This groundbreaking model enhances cross-lingual communication by offering automatic speech recognition and speech-to-text translation and text-to-text translation for nearly 100 languages. SeamlessM4T also supports speech-to-speech translation, with support for nearly 100 input languages and 36 (including English) output languages.

In addition, the new model also offers text-to-speech translation for nearly 100 input languages and 35 output languages (including English), enabling users to listen to translated content.

Meta is taking an inclusive approach by publicly releasing SeamlessM4T under a research license. "In keeping with our approach to open science, we're publicly releasing SeamlessM4T under a research license to allow researchers and developers to build on this work.

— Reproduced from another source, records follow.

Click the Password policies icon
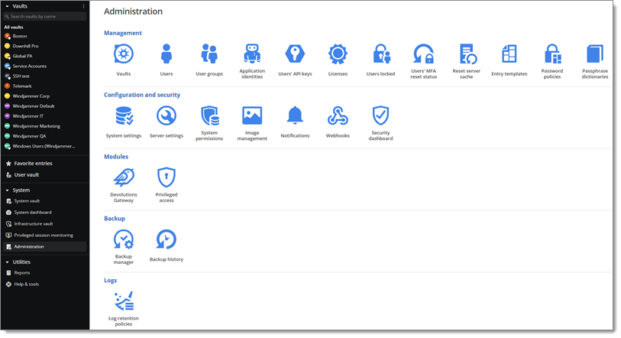The height and width of the screenshot is (338, 621). click(552, 55)
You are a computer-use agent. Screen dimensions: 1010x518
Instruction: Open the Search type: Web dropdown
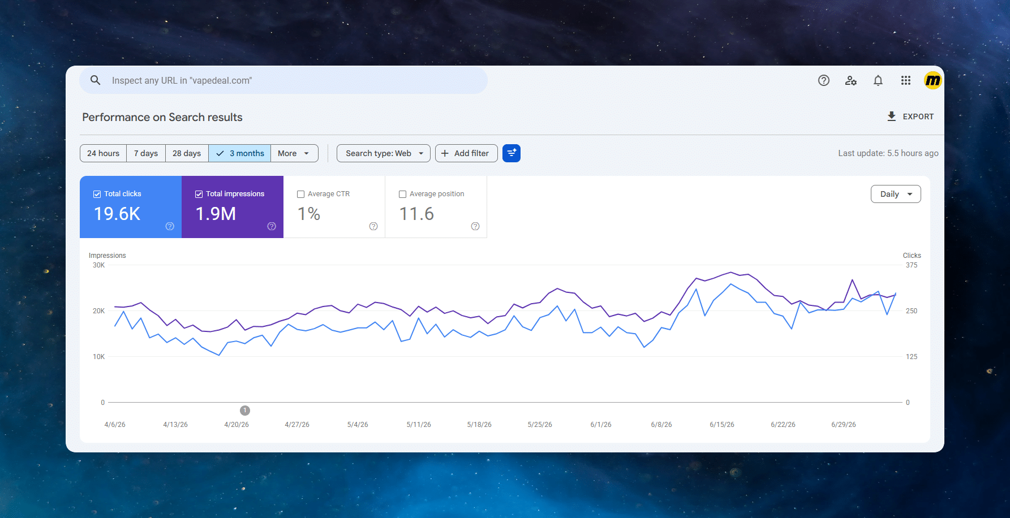tap(384, 153)
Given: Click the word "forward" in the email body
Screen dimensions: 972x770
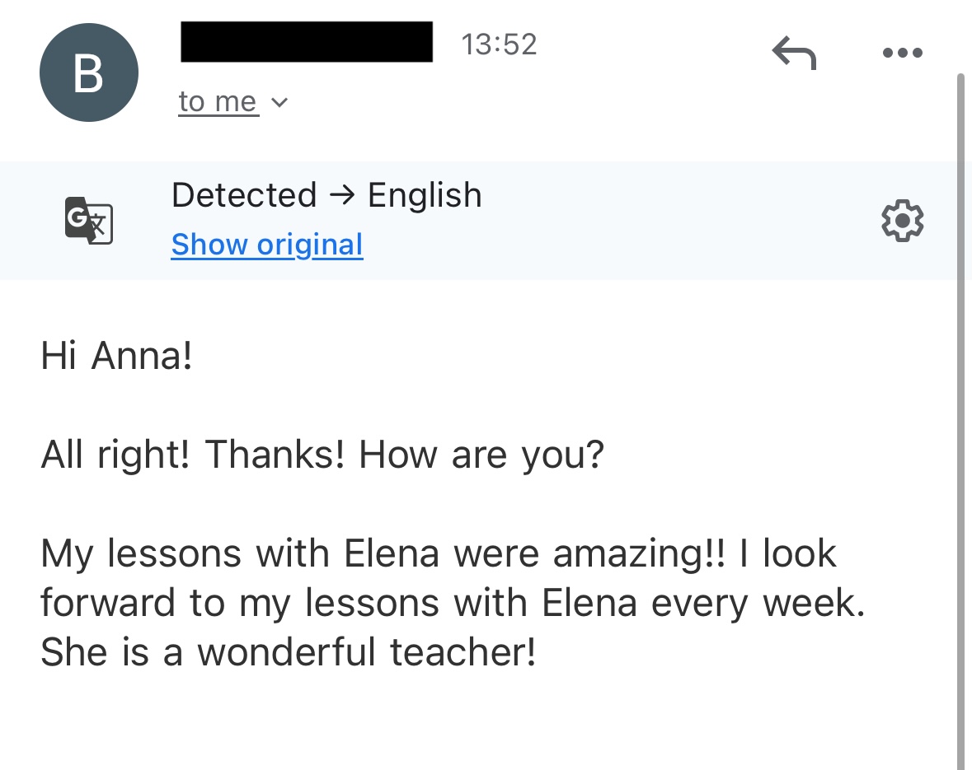Looking at the screenshot, I should pyautogui.click(x=108, y=603).
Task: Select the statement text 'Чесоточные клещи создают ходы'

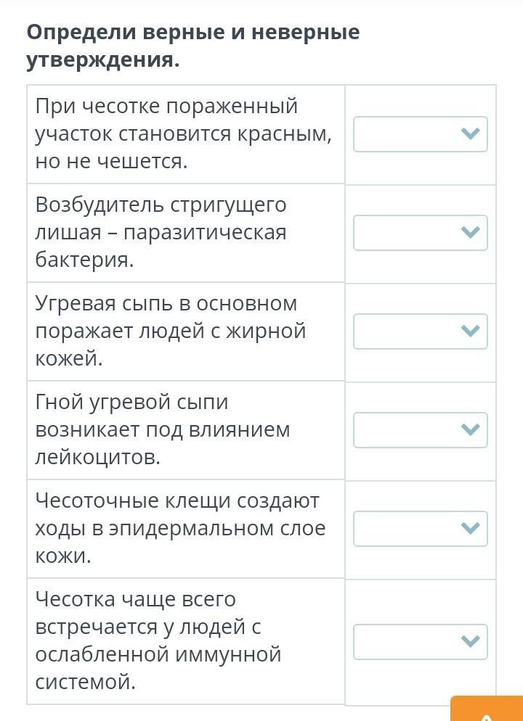Action: coord(180,528)
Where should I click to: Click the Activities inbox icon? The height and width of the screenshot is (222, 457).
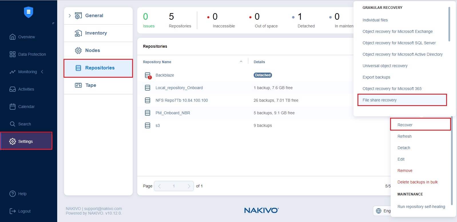tap(12, 89)
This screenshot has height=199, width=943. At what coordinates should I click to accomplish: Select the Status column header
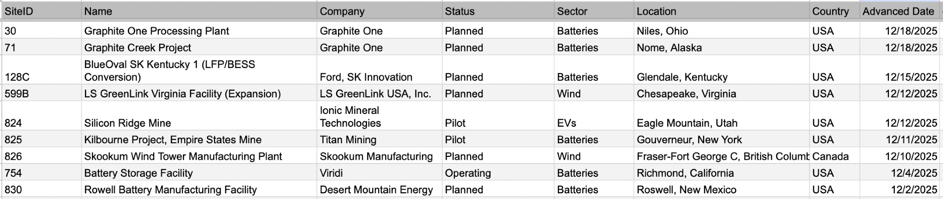[460, 11]
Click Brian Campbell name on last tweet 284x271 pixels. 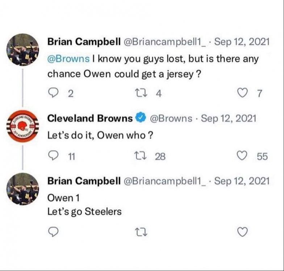click(x=84, y=181)
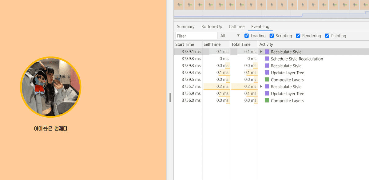
Task: Click purple icon of first Update Layer Tree
Action: (267, 73)
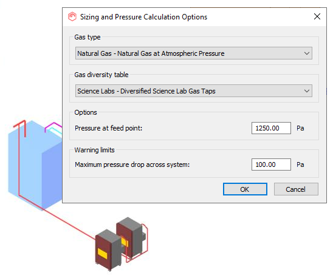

We're also releasing the metadata of SeamlessAlign, the biggest open multimodal translation dataset to date, totalling 270,000 hours of mined speech and text alignments," Meta said on Tuesday.

Compared to traditional approaches that rely on separate models for translation, SeamlessM4T introduces a revolutionary single-system approach that substantially reduces errors and delays, ultimately increasing the efficiency and quality of the translation process.

SeamlessM4T draws on findings from Meta's previous projects including No Language Left Behind (NLLB), Universal Speech Translator and the Massively Multilingual Speech to enable a single model to perform speech-to-text, speech-to-speech, text-to-speech, and text-to-text translations.

"SeamlessM4T builds on advancements we and others have made over the years in the quest to create a universal translator. This is only the latest step in our ongoing effort to build AI-powered technology that helps connect people across languages. In the future, we want to explore how this foundational model can enable new communication capabilities — ultimately bringing us closer to a world where everyone can be understood," the company said.